No era fácil, nunca lo es, contar las cosas de uno, lo que formó más
parte de su vida sobre todo si tu sentimiento tiene más longitud todavía que
las palabras que usas. Tenía un bellísimo marco, y no sabían todavía aquellas
mujeres que me acompañaban, que me iban a oír –igual que estaba haciendo yo con
ellas- quién pensaba que yo era.
Les conté la verdad, no me situé a ningún nivel porque
siempre he detestado las alturas o porque nuca llegué a ellas. Era necesario
titularme lector, lo que he sido siempre, lo que jamás dejaré de ser mientras
pueda. Ese es mi ropaje, mi presencia, yo mismo no me comprendería sin un libro
en la mano y por eso reconozco, aunque pueda parecer un disparate, los libros que
no he leído y que no sé si tendré tiempo para leer. Ya un día me lo dijo
Josefina Aldecoa, ni lo intentes porque no lo vas a conseguir.
Hablé de mis antecedentes académicos casi como si fueran una
antigüedad, mi paso de la vida de estudio a la de un duro trabajo, que sólo
nombré a secas, me abstuve de decir que mi segundo apellido, años después,
todavía está estampado por los despachos ocupados por gentes que no me
conocieron pero que saben que siempre han sido ciertos en mí los versos de
Benedetti, “ser en la vida romero/sólo romero/que camina siempre por caminos
nuevos.”
Me los tuve que hacer más quietos, casi sólo mentales por
culpa de una consecuencia de mis largos caminos anteriores. Por eso arrastro
–no es preciso advertir aquello que todos comprobaban- lo que yo llamo con
ironía, usando mis antecedentes jurídicos- “cadera perpetua”.

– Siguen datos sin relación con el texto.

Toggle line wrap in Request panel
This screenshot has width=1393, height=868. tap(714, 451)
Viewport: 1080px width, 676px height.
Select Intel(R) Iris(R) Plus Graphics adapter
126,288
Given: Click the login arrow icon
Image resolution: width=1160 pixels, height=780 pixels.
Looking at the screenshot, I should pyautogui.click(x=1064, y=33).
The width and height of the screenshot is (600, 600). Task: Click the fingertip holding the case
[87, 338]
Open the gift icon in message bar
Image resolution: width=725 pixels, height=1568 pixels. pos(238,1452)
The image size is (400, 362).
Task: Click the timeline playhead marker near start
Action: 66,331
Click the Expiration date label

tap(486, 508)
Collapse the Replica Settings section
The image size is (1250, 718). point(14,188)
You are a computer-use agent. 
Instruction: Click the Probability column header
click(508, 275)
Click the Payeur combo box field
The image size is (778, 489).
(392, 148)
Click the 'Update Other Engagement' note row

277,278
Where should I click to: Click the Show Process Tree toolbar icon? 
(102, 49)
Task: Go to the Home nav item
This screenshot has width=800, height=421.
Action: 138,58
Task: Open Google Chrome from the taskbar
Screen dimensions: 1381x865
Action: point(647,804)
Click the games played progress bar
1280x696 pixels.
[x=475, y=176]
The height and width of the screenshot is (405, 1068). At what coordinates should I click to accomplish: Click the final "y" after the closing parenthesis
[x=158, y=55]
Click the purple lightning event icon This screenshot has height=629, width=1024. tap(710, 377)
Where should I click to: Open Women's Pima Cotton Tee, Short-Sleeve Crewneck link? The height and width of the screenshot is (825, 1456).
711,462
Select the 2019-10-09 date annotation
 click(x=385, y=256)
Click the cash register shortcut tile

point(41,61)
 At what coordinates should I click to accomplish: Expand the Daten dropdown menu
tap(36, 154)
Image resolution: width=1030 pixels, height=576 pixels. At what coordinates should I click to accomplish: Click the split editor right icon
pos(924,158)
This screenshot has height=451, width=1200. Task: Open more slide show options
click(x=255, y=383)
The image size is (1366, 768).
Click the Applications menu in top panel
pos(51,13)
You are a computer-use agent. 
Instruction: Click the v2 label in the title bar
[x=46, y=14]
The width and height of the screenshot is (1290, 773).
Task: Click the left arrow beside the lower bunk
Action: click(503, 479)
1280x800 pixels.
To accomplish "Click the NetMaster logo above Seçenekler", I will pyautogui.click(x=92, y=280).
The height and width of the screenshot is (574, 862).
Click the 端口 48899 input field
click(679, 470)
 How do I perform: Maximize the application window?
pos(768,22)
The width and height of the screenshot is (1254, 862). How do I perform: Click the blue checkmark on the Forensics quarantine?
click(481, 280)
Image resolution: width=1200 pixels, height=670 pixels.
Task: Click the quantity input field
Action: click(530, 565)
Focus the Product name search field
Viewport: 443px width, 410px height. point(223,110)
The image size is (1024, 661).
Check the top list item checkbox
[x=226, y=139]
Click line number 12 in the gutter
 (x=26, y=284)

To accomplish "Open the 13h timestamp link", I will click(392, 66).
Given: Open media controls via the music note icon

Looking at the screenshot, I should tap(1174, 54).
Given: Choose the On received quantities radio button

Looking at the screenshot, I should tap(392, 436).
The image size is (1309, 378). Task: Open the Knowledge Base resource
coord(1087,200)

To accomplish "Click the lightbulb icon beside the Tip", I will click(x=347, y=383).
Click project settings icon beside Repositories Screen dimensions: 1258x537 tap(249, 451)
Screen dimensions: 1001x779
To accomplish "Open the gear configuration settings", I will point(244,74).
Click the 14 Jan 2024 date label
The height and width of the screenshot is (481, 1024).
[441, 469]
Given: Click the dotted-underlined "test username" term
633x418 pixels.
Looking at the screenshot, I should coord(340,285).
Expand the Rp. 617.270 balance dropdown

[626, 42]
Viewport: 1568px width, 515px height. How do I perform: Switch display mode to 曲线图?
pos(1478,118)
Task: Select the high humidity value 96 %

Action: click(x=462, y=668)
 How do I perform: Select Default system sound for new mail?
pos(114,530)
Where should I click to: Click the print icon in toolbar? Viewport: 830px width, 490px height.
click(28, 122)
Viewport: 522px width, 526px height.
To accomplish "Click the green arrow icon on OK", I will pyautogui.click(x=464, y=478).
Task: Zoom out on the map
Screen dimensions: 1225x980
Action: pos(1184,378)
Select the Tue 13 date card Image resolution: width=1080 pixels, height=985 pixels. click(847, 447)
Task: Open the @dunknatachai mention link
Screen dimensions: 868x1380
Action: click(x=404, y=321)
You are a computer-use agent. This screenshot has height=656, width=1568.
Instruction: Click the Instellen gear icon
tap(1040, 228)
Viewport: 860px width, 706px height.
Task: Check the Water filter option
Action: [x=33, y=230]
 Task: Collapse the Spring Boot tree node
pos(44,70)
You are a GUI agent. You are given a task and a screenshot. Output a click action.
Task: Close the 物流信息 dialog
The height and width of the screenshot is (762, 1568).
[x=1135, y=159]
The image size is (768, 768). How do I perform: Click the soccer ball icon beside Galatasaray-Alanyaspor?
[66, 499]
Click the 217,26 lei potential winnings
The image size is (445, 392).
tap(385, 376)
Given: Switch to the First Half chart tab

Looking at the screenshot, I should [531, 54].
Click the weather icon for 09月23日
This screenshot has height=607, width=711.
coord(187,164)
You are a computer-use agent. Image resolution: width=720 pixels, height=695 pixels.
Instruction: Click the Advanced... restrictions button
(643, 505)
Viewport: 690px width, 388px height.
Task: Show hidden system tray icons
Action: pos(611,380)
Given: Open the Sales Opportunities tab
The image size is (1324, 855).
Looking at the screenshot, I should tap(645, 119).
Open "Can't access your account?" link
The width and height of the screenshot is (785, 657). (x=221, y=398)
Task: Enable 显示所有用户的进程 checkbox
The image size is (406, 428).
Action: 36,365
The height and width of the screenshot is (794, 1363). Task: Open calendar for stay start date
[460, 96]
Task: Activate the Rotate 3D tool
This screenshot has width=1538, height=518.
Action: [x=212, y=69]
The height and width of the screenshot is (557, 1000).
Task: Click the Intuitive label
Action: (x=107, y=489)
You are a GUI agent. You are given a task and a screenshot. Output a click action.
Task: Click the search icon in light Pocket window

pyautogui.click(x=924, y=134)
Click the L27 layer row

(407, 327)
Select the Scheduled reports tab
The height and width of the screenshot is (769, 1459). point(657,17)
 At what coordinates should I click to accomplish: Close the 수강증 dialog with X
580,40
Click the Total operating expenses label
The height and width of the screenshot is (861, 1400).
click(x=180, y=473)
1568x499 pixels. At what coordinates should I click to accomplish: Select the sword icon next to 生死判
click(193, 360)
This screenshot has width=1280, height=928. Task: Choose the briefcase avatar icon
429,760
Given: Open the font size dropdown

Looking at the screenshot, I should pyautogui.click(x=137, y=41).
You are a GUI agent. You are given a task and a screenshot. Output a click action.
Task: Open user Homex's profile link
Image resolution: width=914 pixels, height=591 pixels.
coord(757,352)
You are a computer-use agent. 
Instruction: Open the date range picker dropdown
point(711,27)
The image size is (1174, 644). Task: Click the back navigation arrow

No dejé de advertir ante aquella concurrencia, que los
mejores años de mi vida fueron como librero, aquella “Librería Romero” que ya
no tengo, con cómicos de madrugada como mis mejores clientes, mezclando en el
rincón del infierno con los libros del Index, las prohibiciones que caían sobre
Simone de Beauvoir, Jean Paul Sartre, André Gide con botellas de buen whisky,
conversaciones interminables para que mi madre le advirtiera a mi esposa que
pasaba las noches fuera de casa.
Aquellas palabras mías ni las había pensado, aunque era
lógico que nos las iban a reclamar a todos. Tuve eso sí, el derecho a hacer pública la
carta que crucé con Soledad Puértolas en Marzo del año 2000. La llevaba en la
mano, se la enseñé, la releyó, vi restos
de emoción por el motivo que ambos tuvimos al escribirnos. Mi gratitud hacia
ella puso fin a mis palabras.
¿Pero expliqué lo qué he sido? Creo que no, porque uno no
puede en unos minutos exponer con sus palabras, aunque intenté que acariciaran
como a mí lo hacen en cada libro que leo para cubrir mis silencios, mis tiempos
de espera que ya me impone la vida. Intenté recordar porque aunque hay que
vivir el hoy, que no puedes pasar página de todo porque no recordar duele y no
encontrar los recuerdos donde estaban aún duele más.
Quise, cada cosa propia que conté, dejarla en su debido
sitio con honestidad. No sé si lo logré, pero lo que si me hubiera gustado es
haber dado al menos la sensación de quién soy, que me quitaran la fachada que
ya empieza a molestarme, y eso que ya la llevo deteriorada hace demasiado
tiempo.
Pretendí explicar por qué estaba allí: por no perder la
curiosidad, por aprender algo más de los demás, parecido a cuando paso cada
página de un libro y un pensamiento, una imaginación ajena, me enriquece.
Aquellos “talleres islados” iban a ser una emoción nueva y
me vale cualquiera siempre, las emociones recién estrenadas. Me tocó también
hace demasiados años estrenar el dolor pero me alivia siempre recordar a
Ovidio: “Sé paciente y fuerte, algún día este dolor te será útil.”. En ello
estoy, en esa espera para la que hace falta mucha resistencia que tan bien
califica Jaume Cabré cuando dice que "las cosas han sido como han sido y,
si algo he aprendido en la vida, es que los hechos no pueden cambiarse por
deseos: hay que tomarlos como vienen. En eso consiste la fortaleza."
Con mi propia fortaleza para lo que dije y me callé, así
expliqué lo que he sido en esos talleres literarios de Menorca. Lo que no he
conseguido ser, lo acepto y me lo callé.